--- BEGIN Exercise material ---

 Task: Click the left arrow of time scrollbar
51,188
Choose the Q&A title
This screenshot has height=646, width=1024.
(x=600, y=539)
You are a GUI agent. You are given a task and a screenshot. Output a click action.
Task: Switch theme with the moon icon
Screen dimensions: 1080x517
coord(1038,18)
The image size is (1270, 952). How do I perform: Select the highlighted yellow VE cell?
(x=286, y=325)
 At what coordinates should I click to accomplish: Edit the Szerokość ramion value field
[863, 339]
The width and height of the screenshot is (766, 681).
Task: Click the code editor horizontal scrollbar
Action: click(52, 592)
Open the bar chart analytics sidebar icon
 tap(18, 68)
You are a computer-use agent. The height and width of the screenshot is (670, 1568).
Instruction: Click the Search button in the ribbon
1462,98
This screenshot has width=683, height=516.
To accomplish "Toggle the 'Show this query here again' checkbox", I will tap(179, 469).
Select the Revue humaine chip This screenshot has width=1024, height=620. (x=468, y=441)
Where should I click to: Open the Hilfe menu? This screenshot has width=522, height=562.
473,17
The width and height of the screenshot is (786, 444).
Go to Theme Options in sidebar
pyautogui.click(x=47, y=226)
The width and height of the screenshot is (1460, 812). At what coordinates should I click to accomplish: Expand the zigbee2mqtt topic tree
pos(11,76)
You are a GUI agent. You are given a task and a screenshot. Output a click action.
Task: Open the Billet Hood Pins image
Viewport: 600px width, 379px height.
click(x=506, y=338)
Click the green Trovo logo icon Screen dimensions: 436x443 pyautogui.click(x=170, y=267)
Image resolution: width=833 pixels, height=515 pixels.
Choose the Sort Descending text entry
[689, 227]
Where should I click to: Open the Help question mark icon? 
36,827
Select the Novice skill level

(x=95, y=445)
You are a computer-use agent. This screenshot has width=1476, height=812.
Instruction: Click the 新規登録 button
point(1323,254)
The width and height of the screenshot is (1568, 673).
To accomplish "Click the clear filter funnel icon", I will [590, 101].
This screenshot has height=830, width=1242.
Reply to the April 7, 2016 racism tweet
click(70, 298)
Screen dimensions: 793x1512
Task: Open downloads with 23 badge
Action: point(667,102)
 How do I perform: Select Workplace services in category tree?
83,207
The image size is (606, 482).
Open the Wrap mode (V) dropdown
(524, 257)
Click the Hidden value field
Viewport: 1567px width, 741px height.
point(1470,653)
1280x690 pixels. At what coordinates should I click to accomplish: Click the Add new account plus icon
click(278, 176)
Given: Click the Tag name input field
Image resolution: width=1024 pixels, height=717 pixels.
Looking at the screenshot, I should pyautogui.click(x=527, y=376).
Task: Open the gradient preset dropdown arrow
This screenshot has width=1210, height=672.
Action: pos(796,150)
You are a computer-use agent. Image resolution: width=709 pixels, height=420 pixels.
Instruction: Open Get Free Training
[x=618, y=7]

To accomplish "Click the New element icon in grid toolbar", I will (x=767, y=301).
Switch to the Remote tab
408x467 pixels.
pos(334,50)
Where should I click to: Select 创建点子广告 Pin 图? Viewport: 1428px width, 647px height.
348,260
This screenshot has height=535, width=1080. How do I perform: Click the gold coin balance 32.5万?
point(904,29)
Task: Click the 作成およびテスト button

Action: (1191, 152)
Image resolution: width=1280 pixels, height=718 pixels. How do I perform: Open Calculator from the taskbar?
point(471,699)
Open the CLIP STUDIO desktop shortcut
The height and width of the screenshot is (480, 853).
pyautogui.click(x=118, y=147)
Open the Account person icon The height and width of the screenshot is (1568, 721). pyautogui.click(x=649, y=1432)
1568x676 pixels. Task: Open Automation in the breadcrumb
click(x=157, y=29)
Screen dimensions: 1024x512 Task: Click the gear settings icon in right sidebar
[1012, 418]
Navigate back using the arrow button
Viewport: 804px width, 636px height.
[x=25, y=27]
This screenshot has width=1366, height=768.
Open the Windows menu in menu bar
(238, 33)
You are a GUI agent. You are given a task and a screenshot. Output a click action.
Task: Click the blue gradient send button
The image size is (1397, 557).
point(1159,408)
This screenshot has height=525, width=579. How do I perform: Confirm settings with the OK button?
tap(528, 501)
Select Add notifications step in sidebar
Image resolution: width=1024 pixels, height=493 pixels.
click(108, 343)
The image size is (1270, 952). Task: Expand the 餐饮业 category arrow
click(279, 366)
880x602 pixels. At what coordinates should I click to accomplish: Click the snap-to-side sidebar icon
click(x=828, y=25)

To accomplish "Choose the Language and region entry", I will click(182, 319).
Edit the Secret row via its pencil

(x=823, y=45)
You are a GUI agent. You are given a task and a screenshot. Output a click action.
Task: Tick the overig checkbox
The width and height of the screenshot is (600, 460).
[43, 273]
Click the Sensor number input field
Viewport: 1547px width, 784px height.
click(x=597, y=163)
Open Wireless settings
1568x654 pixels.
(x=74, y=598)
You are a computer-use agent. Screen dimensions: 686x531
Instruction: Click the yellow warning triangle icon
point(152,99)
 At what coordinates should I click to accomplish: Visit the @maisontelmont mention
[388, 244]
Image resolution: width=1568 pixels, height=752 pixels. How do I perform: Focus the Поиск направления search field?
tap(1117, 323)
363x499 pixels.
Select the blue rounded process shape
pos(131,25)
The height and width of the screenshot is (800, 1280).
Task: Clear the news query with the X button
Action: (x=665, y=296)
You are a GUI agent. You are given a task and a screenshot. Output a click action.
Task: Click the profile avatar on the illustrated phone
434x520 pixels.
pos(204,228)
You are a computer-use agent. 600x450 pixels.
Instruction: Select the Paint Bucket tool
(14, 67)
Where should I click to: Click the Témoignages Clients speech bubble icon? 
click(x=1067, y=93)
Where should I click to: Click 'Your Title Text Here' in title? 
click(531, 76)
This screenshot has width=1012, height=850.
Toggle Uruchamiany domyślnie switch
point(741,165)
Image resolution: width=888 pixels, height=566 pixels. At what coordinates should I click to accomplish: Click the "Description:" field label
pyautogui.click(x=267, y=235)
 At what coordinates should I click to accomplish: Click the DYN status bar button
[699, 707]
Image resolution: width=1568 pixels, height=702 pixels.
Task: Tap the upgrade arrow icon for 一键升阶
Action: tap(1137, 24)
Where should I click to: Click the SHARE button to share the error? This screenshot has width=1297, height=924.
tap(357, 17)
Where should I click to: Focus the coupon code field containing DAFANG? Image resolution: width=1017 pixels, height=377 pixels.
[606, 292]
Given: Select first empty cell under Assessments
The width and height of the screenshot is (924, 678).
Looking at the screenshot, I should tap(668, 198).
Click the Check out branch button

--- END Exercise material ---

Rewrite these records as a JSON list of strings, one string per line, leaving out blank lines.

Task result:
[
  " Task: Click the left arrow of time scrollbar",
  "51,188",
  "Choose the Q&A title",
  "This screenshot has height=646, width=1024.",
  "(x=600, y=539)",
  "You are a GUI agent. You are given a task and a screenshot. Output a click action.",
  "Task: Switch theme with the moon icon",
  "Screen dimensions: 1080x517",
  "coord(1038,18)",
  "The image size is (1270, 952). How do I perform: Select the highlighted yellow VE cell?",
  "(x=286, y=325)",
  " At what coordinates should I click to accomplish: Edit the Szerokość ramion value field",
  "[863, 339]",
  "The width and height of the screenshot is (766, 681).",
  "Task: Click the code editor horizontal scrollbar",
  "Action: click(52, 592)",
  "Open the bar chart analytics sidebar icon",
  " tap(18, 68)",
  "You are a computer-use agent. The height and width of the screenshot is (670, 1568).",
  "Instruction: Click the Search button in the ribbon",
  "1462,98",
  "This screenshot has width=683, height=516.",
  "To accomplish \"Toggle the 'Show this query here again' checkbox\", I will tap(179, 469).",
  "Select the Revue humaine chip This screenshot has width=1024, height=620. (x=468, y=441)",
  "Where should I click to: Open the Hilfe menu? This screenshot has width=522, height=562.",
  "473,17",
  "The width and height of the screenshot is (786, 444).",
  "Go to Theme Options in sidebar",
  "pyautogui.click(x=47, y=226)",
  "The width and height of the screenshot is (1460, 812). At what coordinates should I click to accomplish: Expand the zigbee2mqtt topic tree",
  "pos(11,76)",
  "You are a GUI agent. You are given a task and a screenshot. Output a click action.",
  "Task: Open the Billet Hood Pins image",
  "Viewport: 600px width, 379px height.",
  "click(x=506, y=338)",
  "Click the green Trovo logo icon Screen dimensions: 436x443 pyautogui.click(x=170, y=267)",
  "Image resolution: width=833 pixels, height=515 pixels.",
  "Choose the Sort Descending text entry",
  "[689, 227]",
  "Where should I click to: Open the Help question mark icon? ",
  "36,827",
  "Select the Novice skill level",
  "(x=95, y=445)",
  "You are a computer-use agent. This screenshot has width=1476, height=812.",
  "Instruction: Click the 新規登録 button",
  "point(1323,254)",
  "The width and height of the screenshot is (1568, 673).",
  "To accomplish \"Click the clear filter funnel icon\", I will [590, 101].",
  "This screenshot has height=830, width=1242.",
  "Reply to the April 7, 2016 racism tweet",
  "click(70, 298)",
  "Screen dimensions: 793x1512",
  "Task: Open downloads with 23 badge",
  "Action: point(667,102)",
  " How do I perform: Select Workplace services in category tree?",
  "83,207",
  "The image size is (606, 482).",
  "Open the Wrap mode (V) dropdown",
  "(524, 257)",
  "Click the Hidden value field",
  "Viewport: 1567px width, 741px height.",
  "point(1470,653)",
  "1280x690 pixels. At what coordinates should I click to accomplish: Click the Add new account plus icon",
  "click(278, 176)",
  "Given: Click the Tag name input field",
  "Image resolution: width=1024 pixels, height=717 pixels.",
  "Looking at the screenshot, I should pyautogui.click(x=527, y=376).",
  "Task: Open the gradient preset dropdown arrow",
  "This screenshot has width=1210, height=672.",
  "Action: pos(796,150)",
  "You are a computer-use agent. Image resolution: width=709 pixels, height=420 pixels.",
  "Instruction: Open Get Free Training",
  "[x=618, y=7]",
  "To accomplish \"Click the New element icon in grid toolbar\", I will (x=767, y=301).",
  "Switch to the Remote tab",
  "408x467 pixels.",
  "pos(334,50)",
  "Where should I click to: Select 创建点子广告 Pin 图? Viewport: 1428px width, 647px height.",
  "348,260",
  "This screenshot has height=535, width=1080. How do I perform: Click the gold coin balance 32.5万?",
  "point(904,29)",
  "Task: Click the 作成およびテスト button",
  "Action: (1191, 152)",
  "Image resolution: width=1280 pixels, height=718 pixels. How do I perform: Open Calculator from the taskbar?",
  "point(471,699)",
  "Open the CLIP STUDIO desktop shortcut",
  "The height and width of the screenshot is (480, 853).",
  "pyautogui.click(x=118, y=147)",
  "Open the Account person icon The height and width of the screenshot is (1568, 721). pyautogui.click(x=649, y=1432)",
  "1568x676 pixels. Task: Open Automation in the breadcrumb",
  "click(x=157, y=29)",
  "Screen dimensions: 1024x512 Task: Click the gear settings icon in right sidebar",
  "[1012, 418]",
  "Navigate back using the arrow button",
  "Viewport: 804px width, 636px height.",
  "[x=25, y=27]",
  "This screenshot has width=1366, height=768.",
  "Open the Windows menu in menu bar",
  "(238, 33)",
  "You are a GUI agent. You are given a task and a screenshot. Output a click action.",
  "Task: Click the blue gradient send button",
  "The image size is (1397, 557).",
  "point(1159,408)",
  "This screenshot has height=525, width=579. How do I perform: Confirm settings with the OK button?",
  "tap(528, 501)",
  "Select Add notifications step in sidebar",
  "Image resolution: width=1024 pixels, height=493 pixels.",
  "click(108, 343)",
  "The image size is (1270, 952). Task: Expand the 餐饮业 category arrow",
  "click(279, 366)",
  "880x602 pixels. At what coordinates should I click to accomplish: Click the snap-to-side sidebar icon",
  "click(x=828, y=25)",
  "To accomplish \"Choose the Language and region entry\", I will click(182, 319).",
  "Edit the Secret row via its pencil",
  "(x=823, y=45)",
  "You are a GUI agent. You are given a task and a screenshot. Output a click action.",
  "Task: Tick the overig checkbox",
  "The width and height of the screenshot is (600, 460).",
  "[43, 273]",
  "Click the Sensor number input field",
  "Viewport: 1547px width, 784px height.",
  "click(x=597, y=163)",
  "Open Wireless settings",
  "1568x654 pixels.",
  "(x=74, y=598)",
  "You are a computer-use agent. Screen dimensions: 686x531",
  "Instruction: Click the yellow warning triangle icon",
  "point(152,99)",
  " At what coordinates should I click to accomplish: Visit the @maisontelmont mention",
  "[388, 244]",
  "Image resolution: width=1568 pixels, height=752 pixels. How do I perform: Focus the Поиск направления search field?",
  "tap(1117, 323)",
  "363x499 pixels.",
  "Select the blue rounded process shape",
  "pos(131,25)",
  "The height and width of the screenshot is (800, 1280).",
  "Task: Clear the news query with the X button",
  "Action: (x=665, y=296)",
  "You are a GUI agent. You are given a task and a screenshot. Output a click action.",
  "Task: Click the profile avatar on the illustrated phone",
  "434x520 pixels.",
  "pos(204,228)",
  "You are a computer-use agent. 600x450 pixels.",
  "Instruction: Select the Paint Bucket tool",
  "(14, 67)",
  "Where should I click to: Click the Témoignages Clients speech bubble icon? ",
  "click(x=1067, y=93)",
  "Where should I click to: Click 'Your Title Text Here' in title? ",
  "click(531, 76)",
  "This screenshot has width=1012, height=850.",
  "Toggle Uruchamiany domyślnie switch",
  "point(741,165)",
  "Image resolution: width=888 pixels, height=566 pixels. At what coordinates should I click to accomplish: Click the \"Description:\" field label",
  "pyautogui.click(x=267, y=235)",
  " At what coordinates should I click to accomplish: Click the DYN status bar button",
  "[699, 707]",
  "Image resolution: width=1568 pixels, height=702 pixels.",
  "Task: Tap the upgrade arrow icon for 一键升阶",
  "Action: tap(1137, 24)",
  "Where should I click to: Click the SHARE button to share the error? This screenshot has width=1297, height=924.",
  "tap(357, 17)",
  "Where should I click to: Focus the coupon code field containing DAFANG? Image resolution: width=1017 pixels, height=377 pixels.",
  "[606, 292]",
  "Given: Select first empty cell under Assessments",
  "The width and height of the screenshot is (924, 678).",
  "Looking at the screenshot, I should tap(668, 198).",
  "Click the Check out branch button"
]